The jazz multi-instrumentalist wants to unite the world in song. But his new album collapses the wide-ranging possibilities of global music into something for everyone and no one.

Jon Batiste has long been a household name, thanks in large part to his star-making turn as the affably hip bandleader on The Late Show With Stephen Colbert. But last year’s surprise Grammy win for his 2021 album We Are catapulted him to a new level of fame and cultural relevance. That record’s hopeful message of community and shared humanity—set to a joyous blend of soul, jazz, funk, R&B, and hip-hop—offered an antidote to the emotional burnout of grappling with America’s festering socio-political fissures. Drawing from the rich cultural lineage of Black music as well as personal history—not only does Batiste come from New Orleans musical royalty, his grandfather was a union organizer—We Are’s fist-pumping positivity sounded vital and essential, even at its corniest.

Now Batiste wants to take his brand of musical activism international. For his sprawling new album, World Music Radio, he enlists a globe-spanning crew of collaborators for an ambitious experiment in planetary genre-blending. Their mission? To create pop music that so effortlessly transcends national, cultural, and genre barriers that it is, as the press release puts it, “meant for everyone.” If that sounds like the sort of money-printing holy grail modern music executives dream of, well, that’s because it sort of is. But for Batiste, it’s more about tapping into music’s power to find common ground between disparate—often divided—communities. If we can get kids in, say, Dhaka to jam to Latin trap and Catalonian folk, he seems to think, then maybe it will remind us that we are all, in the end, human.

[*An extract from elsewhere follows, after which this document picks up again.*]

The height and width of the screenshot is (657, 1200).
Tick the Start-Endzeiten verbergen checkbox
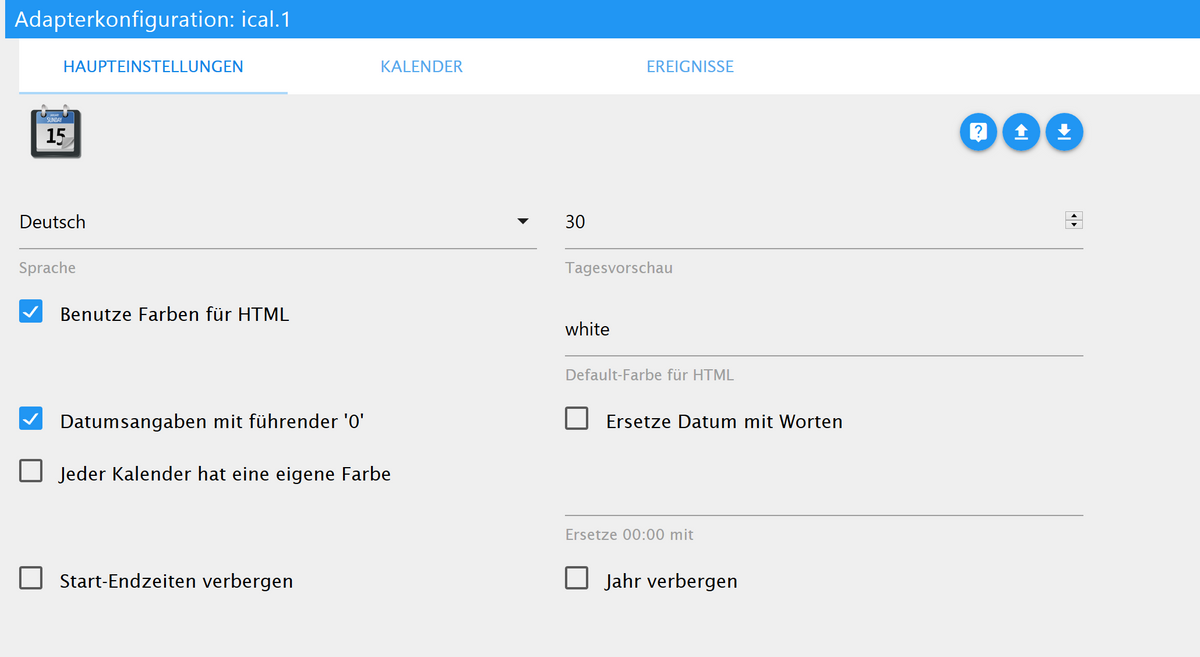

So Batiste puts his extensive compositional chops—and his thick Rolodex—to work, blending his amorphous jazz-soul with timbres and rhythms from all across the world. Soaring gospel choirs sit comfortably alongside Latin drums; improvisational jazz and French spoken word share space with Michael Jackson-esque pop-funk; K-pop idols and Colombian pop stars trade bars over reggaeton beats. Batiste ties this musical mish-mash together with a familiar conceptual conceit: packaging the album’s 12 tracks as an all-night radio show, hosted and curated by alter ego Billy Bob Bo Bob, an interstellar DJ with a penchant for hokey aphorisms (“Be who you are… because everyone else is taken”).

When it works, Batiste’s cultural cross-pollination can be electrifying—as when the crescendoing organ of “Worship” segues seamlessly into propulsive Latin-tinged electro-funk. But far too often, especially when he strays away from sounds that have already made inroads at U.S. Top 40 (Latin trap, Afropop), it comes across as window dressing, as if the unfamiliarity of these sounds and textures can make up for the inherent blandness of the songwriting. All the undeniable virtuosity of Batiste—and the pop polish delivered by a production team that has worked with stars like Drake and Doja Cat—cannot distract from the record’s fatal conceptual flaw: the contradiction between its celebration of cultural difference and its overarching goal of proving that, at least on a musical level, we are all the same.

It’s an intuitive idea, and plenty of studies seem to offer support for the idea of music as a “universal language.” There are examples on a broader, socio-cultural level—say, a person’s ability to tell a piece of music apart from random sound, or gauge mood and tone (the link between minor chords and sadness, for example). But what lures us into creating complex webs of meanings and connections with a particular song or melody depends as much on who we are as it does on the music itself. It is our unique, diverse, fragmented selves—a lifetime’s collection of experiences, cultural inheritances, and learned responses. Music all over the world may have its shared characteristics—its universalities—but seeking a universal listener means losing other, distinguishing characteristics in turn.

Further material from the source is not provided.